Amazon started as online book store and has grown to be the worlds largest online retailer.
Amazon carnival tents now deliver goods in the US
Amazon are delivering goods out of Amazon carnival tents in the US as part of their strategy to bring convenience to festival goers. If Amazon can recruit new customers through ultra convenient delivery to effectively what for the rest of the year is just a field, those who sign up for a trial of Amazon’s Prime subscription during the festival may well go on to become full paying Prime subscribers and shop on Amazon for many years into the future.
The plan is also part of Amazon’s effort to expand their logistics network. Amazon’s shipping costs have doubled in three years to $21.7bn (£16.57bn) in 2017 from $11.5bn (£8.78bn) in 2015 and by having a very localised on site delivery depot for carnivals reduces the cost of multiple single deliveries to what’s effectively a single carnival address.
The tents, which Amazon named modular delivery stations were launched last year after Amazon announced their push to expand their logistics network.
Amazon have built eight tents in states including Tennessee, South Carolina, Arkansas, Georgia, Colorado, Louisiana, Kentucky, and Idaho. The infrastructure serves as a fulfilment centre which facilitates goods to customers. Amazon staff sorts packages inside the tents and delivery drivers load them into vehicles to transport them to their final destination.

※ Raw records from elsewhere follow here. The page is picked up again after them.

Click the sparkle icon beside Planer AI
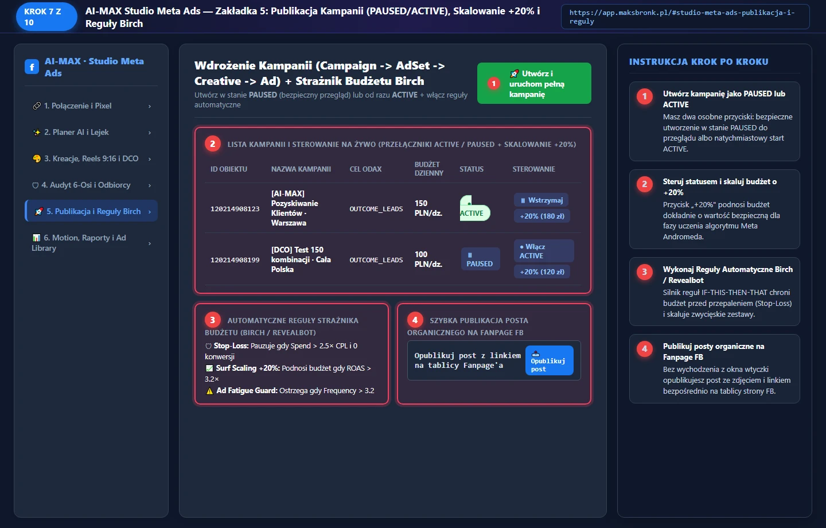 [37, 133]
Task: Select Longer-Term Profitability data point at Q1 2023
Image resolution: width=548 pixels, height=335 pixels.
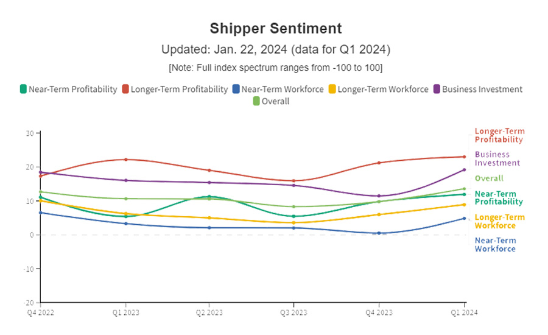Action: coord(125,160)
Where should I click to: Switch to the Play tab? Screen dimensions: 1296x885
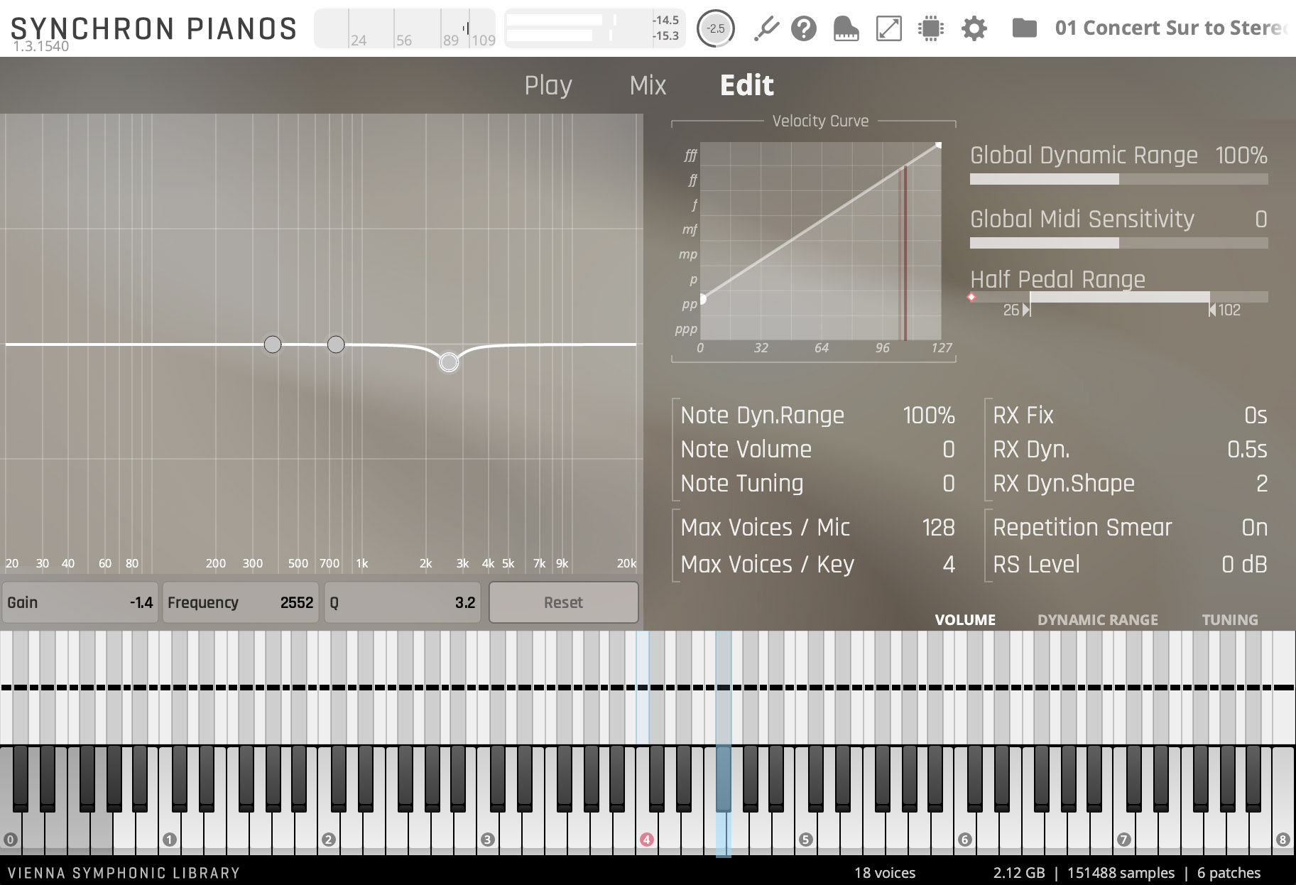point(548,85)
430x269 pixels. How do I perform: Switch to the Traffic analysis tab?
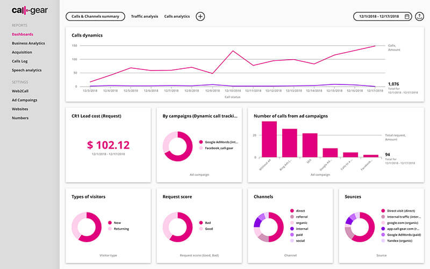[x=145, y=17]
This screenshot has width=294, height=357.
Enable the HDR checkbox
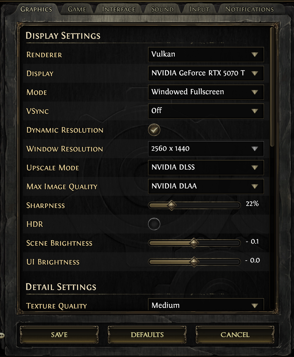(x=154, y=224)
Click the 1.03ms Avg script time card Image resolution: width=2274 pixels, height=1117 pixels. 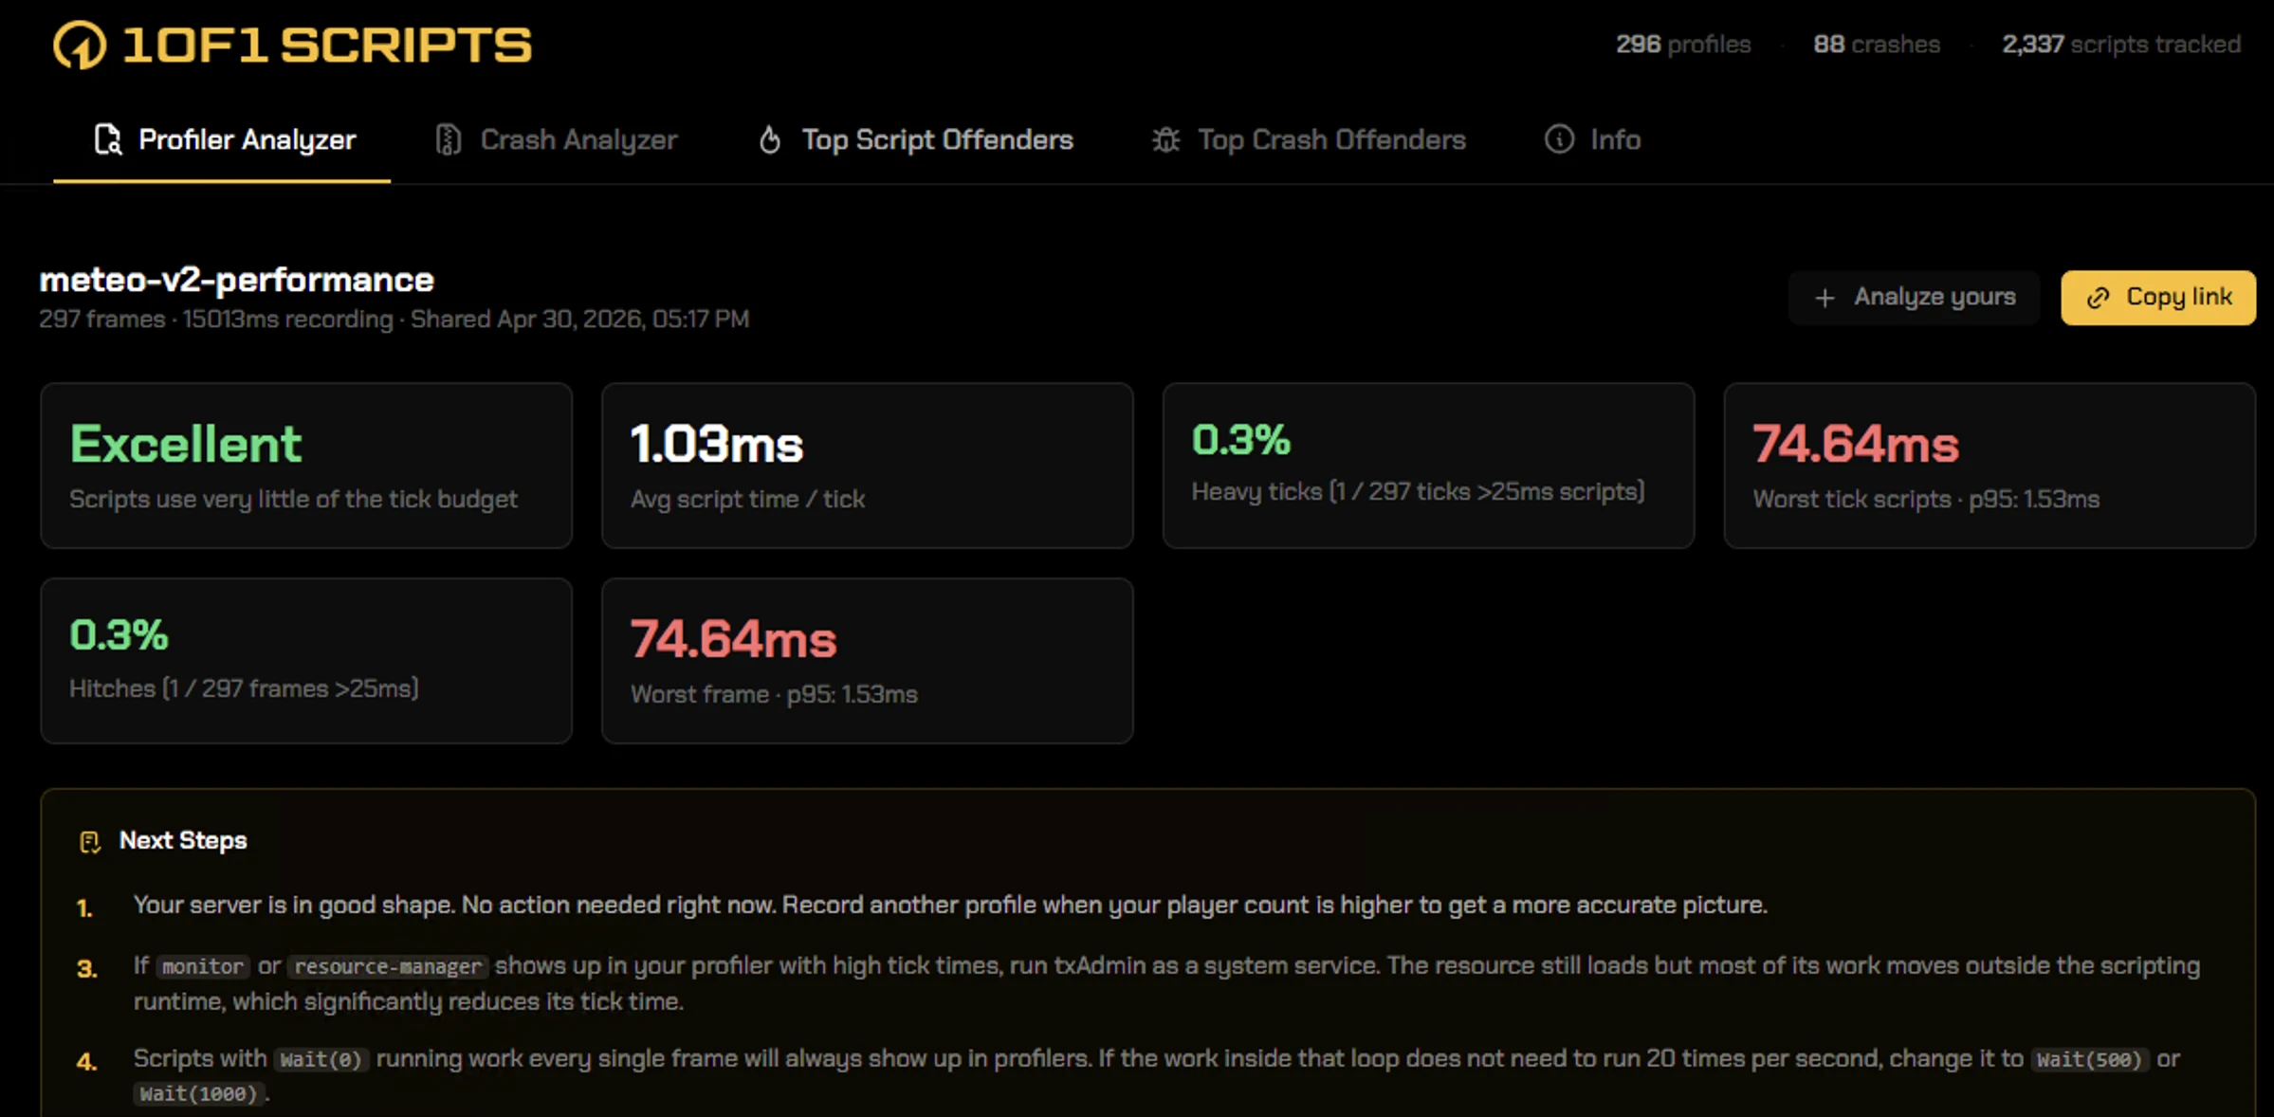867,466
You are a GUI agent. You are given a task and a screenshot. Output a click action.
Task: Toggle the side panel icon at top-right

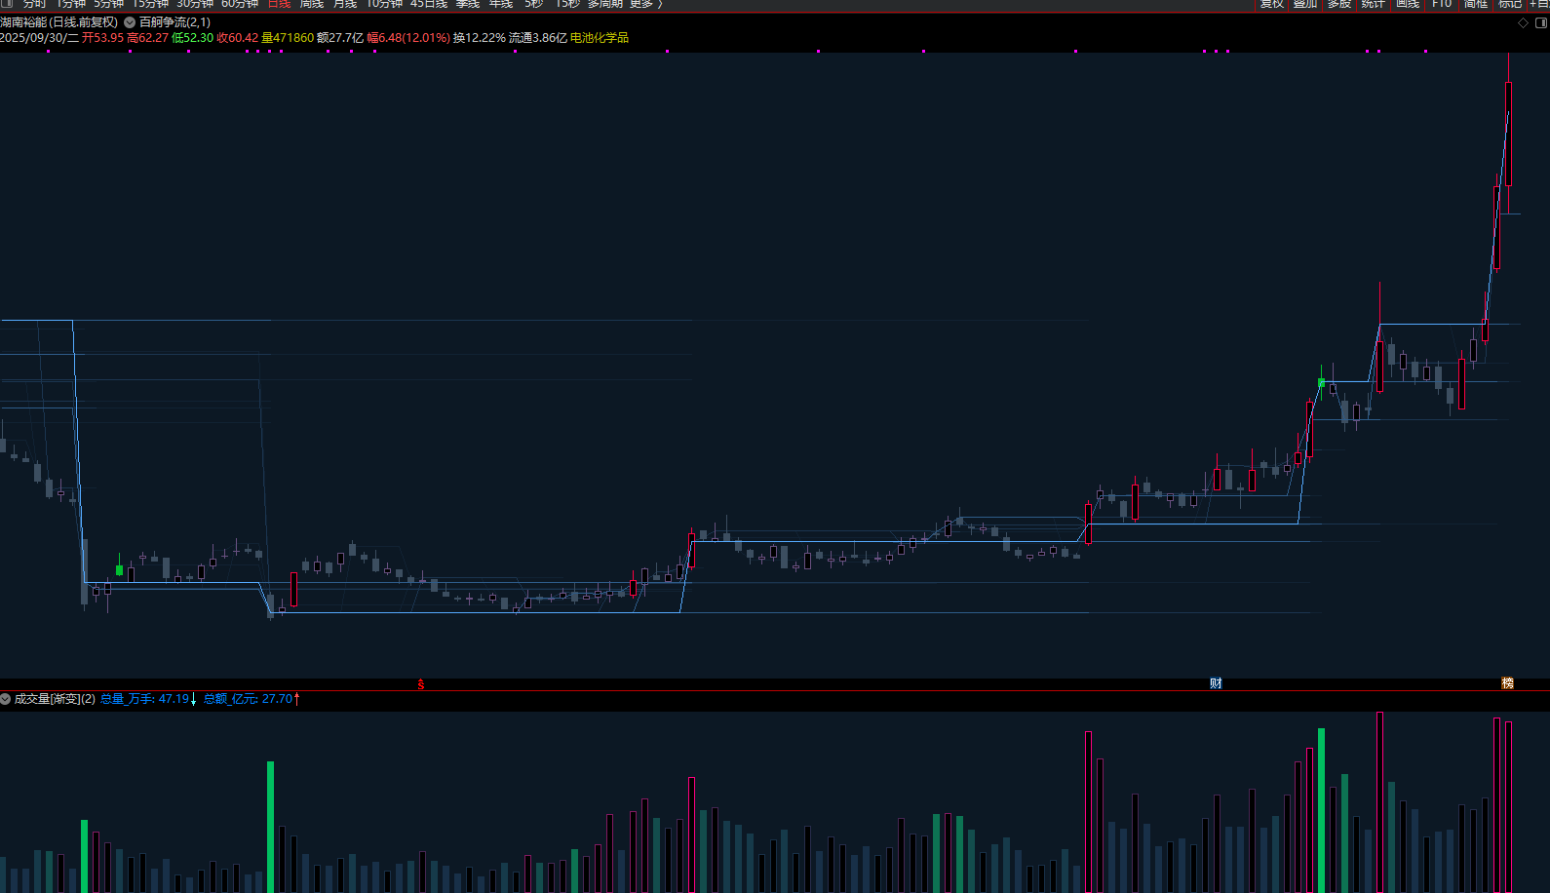click(x=1541, y=22)

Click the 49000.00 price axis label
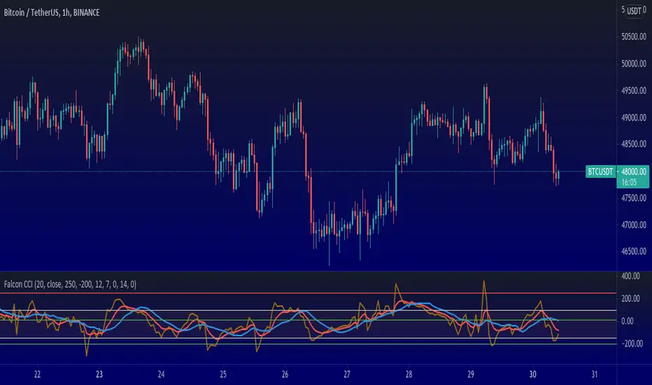point(634,118)
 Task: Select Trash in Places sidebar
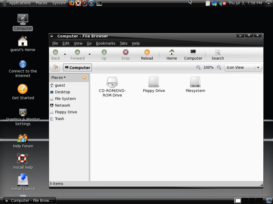pyautogui.click(x=59, y=119)
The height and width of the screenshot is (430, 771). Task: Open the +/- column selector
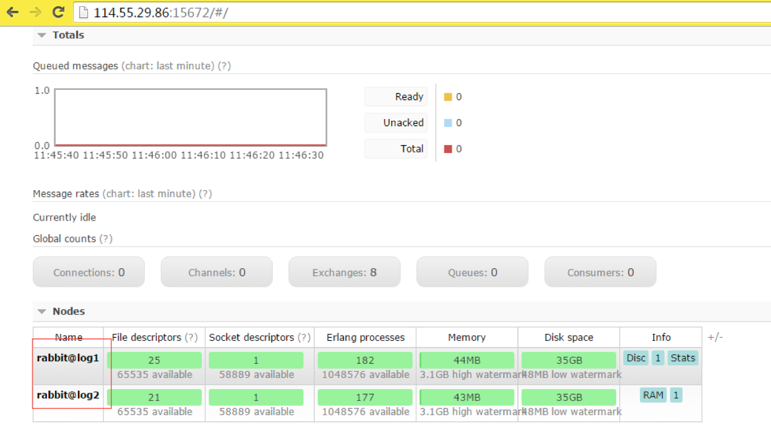[x=715, y=337]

The current sites, which Amazon’s staff refers to internally as “carnivals” take weeks to construct – highlighting Amazon’s hurry to extend their delivery capabilities.
Amazon carnival tents stand up 36ft tall and range between 9,000sq ft and 18,000sq ft. Each tent employs 300 staff members. They’re made out of fabric pulled over steel framework and don’t need water or sewer lines. They require small property taxes and maintenance.
Amazon carnival tents serve as a temporary last-mile solution until they secure or build permanent fulfilment hubs. Their rapid construction allows Amazon to cover territories where they want to expand their logistics network without having a permanent fulfilment centre.